# start of INFORMATION PROVIDED

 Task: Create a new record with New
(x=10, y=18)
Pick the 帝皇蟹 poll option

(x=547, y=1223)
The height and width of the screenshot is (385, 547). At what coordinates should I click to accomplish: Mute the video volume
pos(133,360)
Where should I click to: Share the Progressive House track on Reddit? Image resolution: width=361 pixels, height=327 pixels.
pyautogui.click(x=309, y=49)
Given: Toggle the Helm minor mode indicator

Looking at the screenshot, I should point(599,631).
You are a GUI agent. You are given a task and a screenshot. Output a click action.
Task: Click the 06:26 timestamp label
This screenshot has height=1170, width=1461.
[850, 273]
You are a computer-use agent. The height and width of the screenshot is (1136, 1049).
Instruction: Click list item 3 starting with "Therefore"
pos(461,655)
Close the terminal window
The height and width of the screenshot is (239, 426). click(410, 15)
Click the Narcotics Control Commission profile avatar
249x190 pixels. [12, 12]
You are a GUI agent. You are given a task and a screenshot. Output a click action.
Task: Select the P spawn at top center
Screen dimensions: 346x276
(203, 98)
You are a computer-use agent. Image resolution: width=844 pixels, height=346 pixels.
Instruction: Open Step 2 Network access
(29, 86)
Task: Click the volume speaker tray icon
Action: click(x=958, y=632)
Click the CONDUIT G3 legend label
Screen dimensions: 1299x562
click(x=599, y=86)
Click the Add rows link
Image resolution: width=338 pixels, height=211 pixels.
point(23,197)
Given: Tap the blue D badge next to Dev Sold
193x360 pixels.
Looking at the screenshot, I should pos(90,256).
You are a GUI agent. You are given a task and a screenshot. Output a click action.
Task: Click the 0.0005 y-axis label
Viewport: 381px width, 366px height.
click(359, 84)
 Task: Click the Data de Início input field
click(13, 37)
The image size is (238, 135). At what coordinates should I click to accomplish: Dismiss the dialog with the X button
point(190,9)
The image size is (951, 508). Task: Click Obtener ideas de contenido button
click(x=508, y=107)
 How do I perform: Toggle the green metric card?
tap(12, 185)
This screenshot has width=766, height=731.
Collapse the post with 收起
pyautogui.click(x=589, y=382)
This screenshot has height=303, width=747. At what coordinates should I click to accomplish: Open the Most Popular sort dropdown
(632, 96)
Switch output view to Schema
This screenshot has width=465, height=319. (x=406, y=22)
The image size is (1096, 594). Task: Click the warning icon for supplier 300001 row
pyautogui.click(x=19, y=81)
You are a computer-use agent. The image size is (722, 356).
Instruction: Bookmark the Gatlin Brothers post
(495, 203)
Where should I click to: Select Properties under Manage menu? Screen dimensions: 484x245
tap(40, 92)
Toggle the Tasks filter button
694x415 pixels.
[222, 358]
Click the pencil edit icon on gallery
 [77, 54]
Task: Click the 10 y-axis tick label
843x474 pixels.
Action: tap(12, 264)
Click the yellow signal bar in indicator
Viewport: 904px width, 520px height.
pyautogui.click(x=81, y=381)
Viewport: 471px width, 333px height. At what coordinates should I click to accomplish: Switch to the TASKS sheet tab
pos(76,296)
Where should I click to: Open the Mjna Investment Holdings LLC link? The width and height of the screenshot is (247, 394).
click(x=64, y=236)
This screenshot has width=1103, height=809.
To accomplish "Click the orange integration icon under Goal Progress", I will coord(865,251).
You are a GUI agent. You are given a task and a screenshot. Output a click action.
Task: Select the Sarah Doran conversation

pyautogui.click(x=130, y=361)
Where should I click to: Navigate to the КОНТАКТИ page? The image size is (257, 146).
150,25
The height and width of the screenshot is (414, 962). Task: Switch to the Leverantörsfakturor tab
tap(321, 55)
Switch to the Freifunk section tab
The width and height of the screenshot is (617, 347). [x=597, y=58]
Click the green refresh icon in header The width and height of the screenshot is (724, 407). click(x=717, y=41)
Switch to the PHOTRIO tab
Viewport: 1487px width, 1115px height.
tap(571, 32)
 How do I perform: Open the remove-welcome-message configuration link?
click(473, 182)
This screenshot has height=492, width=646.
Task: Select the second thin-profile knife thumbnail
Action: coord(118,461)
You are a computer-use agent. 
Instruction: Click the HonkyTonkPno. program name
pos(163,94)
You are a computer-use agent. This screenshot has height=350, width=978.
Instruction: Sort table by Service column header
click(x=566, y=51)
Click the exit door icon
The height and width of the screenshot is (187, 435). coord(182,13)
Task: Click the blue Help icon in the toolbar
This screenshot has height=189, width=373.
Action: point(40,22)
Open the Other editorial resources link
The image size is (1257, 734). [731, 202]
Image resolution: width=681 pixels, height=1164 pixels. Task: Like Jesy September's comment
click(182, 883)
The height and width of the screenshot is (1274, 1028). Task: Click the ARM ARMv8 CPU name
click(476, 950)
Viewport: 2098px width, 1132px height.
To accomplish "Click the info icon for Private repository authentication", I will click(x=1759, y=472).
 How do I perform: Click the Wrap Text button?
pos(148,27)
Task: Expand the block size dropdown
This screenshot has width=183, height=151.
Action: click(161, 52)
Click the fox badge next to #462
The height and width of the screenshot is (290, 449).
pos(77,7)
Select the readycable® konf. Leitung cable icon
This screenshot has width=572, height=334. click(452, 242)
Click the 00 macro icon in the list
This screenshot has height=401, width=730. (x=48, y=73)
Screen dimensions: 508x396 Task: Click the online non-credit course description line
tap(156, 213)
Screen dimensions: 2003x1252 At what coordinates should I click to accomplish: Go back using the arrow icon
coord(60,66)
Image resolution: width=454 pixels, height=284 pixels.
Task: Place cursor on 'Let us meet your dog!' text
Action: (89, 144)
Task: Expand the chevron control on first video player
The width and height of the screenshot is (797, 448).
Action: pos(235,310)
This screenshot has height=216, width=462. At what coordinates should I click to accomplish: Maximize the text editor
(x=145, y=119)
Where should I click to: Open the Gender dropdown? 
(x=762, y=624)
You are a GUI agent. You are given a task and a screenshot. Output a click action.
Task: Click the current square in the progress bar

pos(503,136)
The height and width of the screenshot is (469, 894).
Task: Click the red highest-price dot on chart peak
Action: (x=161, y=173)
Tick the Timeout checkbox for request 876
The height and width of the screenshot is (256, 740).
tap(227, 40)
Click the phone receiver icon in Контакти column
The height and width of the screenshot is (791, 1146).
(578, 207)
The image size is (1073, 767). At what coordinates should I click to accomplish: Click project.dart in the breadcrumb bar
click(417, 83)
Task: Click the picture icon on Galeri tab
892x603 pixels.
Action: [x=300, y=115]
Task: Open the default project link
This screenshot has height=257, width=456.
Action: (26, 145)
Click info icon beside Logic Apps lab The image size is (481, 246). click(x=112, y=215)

# end of INFORMATION PROVIDED

Please gather every line in the items above that contains the word "Switch" and copy each one in full.

Switch output view to Schema
Viewport: 471px width, 333px height. At what coordinates should I click to accomplish: Switch to the TASKS sheet tab
The height and width of the screenshot is (414, 962). Task: Switch to the Leverantörsfakturor tab
Switch to the Freifunk section tab
Switch to the PHOTRIO tab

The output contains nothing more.